Stored data
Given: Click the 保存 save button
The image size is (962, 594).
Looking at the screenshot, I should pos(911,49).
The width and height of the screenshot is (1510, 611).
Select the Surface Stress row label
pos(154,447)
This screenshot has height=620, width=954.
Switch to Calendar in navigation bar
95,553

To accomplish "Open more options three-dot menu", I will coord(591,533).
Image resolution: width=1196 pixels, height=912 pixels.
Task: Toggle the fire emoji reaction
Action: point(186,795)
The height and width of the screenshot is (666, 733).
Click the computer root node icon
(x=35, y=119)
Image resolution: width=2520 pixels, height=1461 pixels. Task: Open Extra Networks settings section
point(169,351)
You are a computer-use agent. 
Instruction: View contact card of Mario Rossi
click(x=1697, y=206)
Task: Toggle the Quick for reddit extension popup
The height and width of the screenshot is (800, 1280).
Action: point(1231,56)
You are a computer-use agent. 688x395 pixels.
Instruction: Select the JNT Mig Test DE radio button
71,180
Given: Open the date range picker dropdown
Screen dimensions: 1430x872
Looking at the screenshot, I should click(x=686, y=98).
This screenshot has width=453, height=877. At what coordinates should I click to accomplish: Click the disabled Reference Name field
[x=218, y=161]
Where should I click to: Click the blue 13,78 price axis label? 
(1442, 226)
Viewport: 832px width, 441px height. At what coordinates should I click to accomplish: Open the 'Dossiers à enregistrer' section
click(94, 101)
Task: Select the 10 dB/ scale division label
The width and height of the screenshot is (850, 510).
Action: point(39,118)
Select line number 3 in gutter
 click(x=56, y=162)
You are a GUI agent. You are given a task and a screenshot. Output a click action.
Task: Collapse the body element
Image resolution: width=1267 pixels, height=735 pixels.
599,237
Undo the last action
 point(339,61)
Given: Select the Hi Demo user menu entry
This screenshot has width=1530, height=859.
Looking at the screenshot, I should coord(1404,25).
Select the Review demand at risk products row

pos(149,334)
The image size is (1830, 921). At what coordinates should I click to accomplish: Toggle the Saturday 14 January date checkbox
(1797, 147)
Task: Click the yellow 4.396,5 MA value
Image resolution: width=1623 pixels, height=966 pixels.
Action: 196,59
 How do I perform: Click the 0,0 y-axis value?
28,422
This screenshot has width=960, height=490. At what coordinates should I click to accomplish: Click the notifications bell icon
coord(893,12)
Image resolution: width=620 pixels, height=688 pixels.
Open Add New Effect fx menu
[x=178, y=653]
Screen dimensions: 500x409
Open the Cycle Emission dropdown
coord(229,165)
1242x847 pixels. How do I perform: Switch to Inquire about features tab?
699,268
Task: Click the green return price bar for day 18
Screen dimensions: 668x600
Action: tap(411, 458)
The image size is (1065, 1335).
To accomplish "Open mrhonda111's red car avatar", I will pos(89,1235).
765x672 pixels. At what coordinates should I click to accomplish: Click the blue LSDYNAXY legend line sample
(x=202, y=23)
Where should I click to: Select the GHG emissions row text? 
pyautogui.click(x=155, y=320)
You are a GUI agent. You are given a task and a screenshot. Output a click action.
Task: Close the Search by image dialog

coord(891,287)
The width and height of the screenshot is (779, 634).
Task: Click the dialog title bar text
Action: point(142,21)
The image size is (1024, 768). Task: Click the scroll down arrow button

**ASSIGNMENT:**
Write the records out once more, word for word.

**EXERCISE OUTPUT:**
Given: Click the 保存 save button
The image size is (962, 594).
Looking at the screenshot, I should pos(911,49).
The width and height of the screenshot is (1510, 611).
Select the Surface Stress row label
pos(154,447)
This screenshot has height=620, width=954.
Switch to Calendar in navigation bar
95,553

To accomplish "Open more options three-dot menu", I will coord(591,533).
Image resolution: width=1196 pixels, height=912 pixels.
Task: Toggle the fire emoji reaction
Action: point(186,795)
The height and width of the screenshot is (666, 733).
Click the computer root node icon
(x=35, y=119)
Image resolution: width=2520 pixels, height=1461 pixels. Task: Open Extra Networks settings section
point(169,351)
You are a computer-use agent. 
Instruction: View contact card of Mario Rossi
click(x=1697, y=206)
Task: Toggle the Quick for reddit extension popup
The height and width of the screenshot is (800, 1280).
Action: point(1231,56)
You are a computer-use agent. 688x395 pixels.
Instruction: Select the JNT Mig Test DE radio button
71,180
Given: Open the date range picker dropdown
Screen dimensions: 1430x872
Looking at the screenshot, I should click(x=686, y=98).
This screenshot has width=453, height=877. At what coordinates should I click to accomplish: Click the disabled Reference Name field
[x=218, y=161]
Where should I click to: Click the blue 13,78 price axis label? 
(1442, 226)
Viewport: 832px width, 441px height. At what coordinates should I click to accomplish: Open the 'Dossiers à enregistrer' section
click(94, 101)
Task: Select the 10 dB/ scale division label
The width and height of the screenshot is (850, 510).
Action: point(39,118)
Select line number 3 in gutter
 click(x=56, y=162)
You are a GUI agent. You are given a task and a screenshot. Output a click action.
Task: Collapse the body element
Image resolution: width=1267 pixels, height=735 pixels.
599,237
Undo the last action
 point(339,61)
Given: Select the Hi Demo user menu entry
This screenshot has width=1530, height=859.
Looking at the screenshot, I should coord(1404,25).
Select the Review demand at risk products row

pos(149,334)
The image size is (1830, 921). At what coordinates should I click to accomplish: Toggle the Saturday 14 January date checkbox
(1797, 147)
Task: Click the yellow 4.396,5 MA value
Image resolution: width=1623 pixels, height=966 pixels.
Action: 196,59
 How do I perform: Click the 0,0 y-axis value?
28,422
This screenshot has width=960, height=490. At what coordinates should I click to accomplish: Click the notifications bell icon
coord(893,12)
Image resolution: width=620 pixels, height=688 pixels.
Open Add New Effect fx menu
[x=178, y=653]
Screen dimensions: 500x409
Open the Cycle Emission dropdown
coord(229,165)
1242x847 pixels. How do I perform: Switch to Inquire about features tab?
699,268
Task: Click the green return price bar for day 18
Screen dimensions: 668x600
Action: tap(411, 458)
The image size is (1065, 1335).
To accomplish "Open mrhonda111's red car avatar", I will pos(89,1235).
765x672 pixels. At what coordinates should I click to accomplish: Click the blue LSDYNAXY legend line sample
(x=202, y=23)
Where should I click to: Select the GHG emissions row text? 
pyautogui.click(x=155, y=320)
You are a GUI agent. You are given a task and a screenshot. Output a click action.
Task: Close the Search by image dialog

coord(891,287)
The width and height of the screenshot is (779, 634).
Task: Click the dialog title bar text
Action: point(142,21)
The image size is (1024, 768). Task: Click the scroll down arrow button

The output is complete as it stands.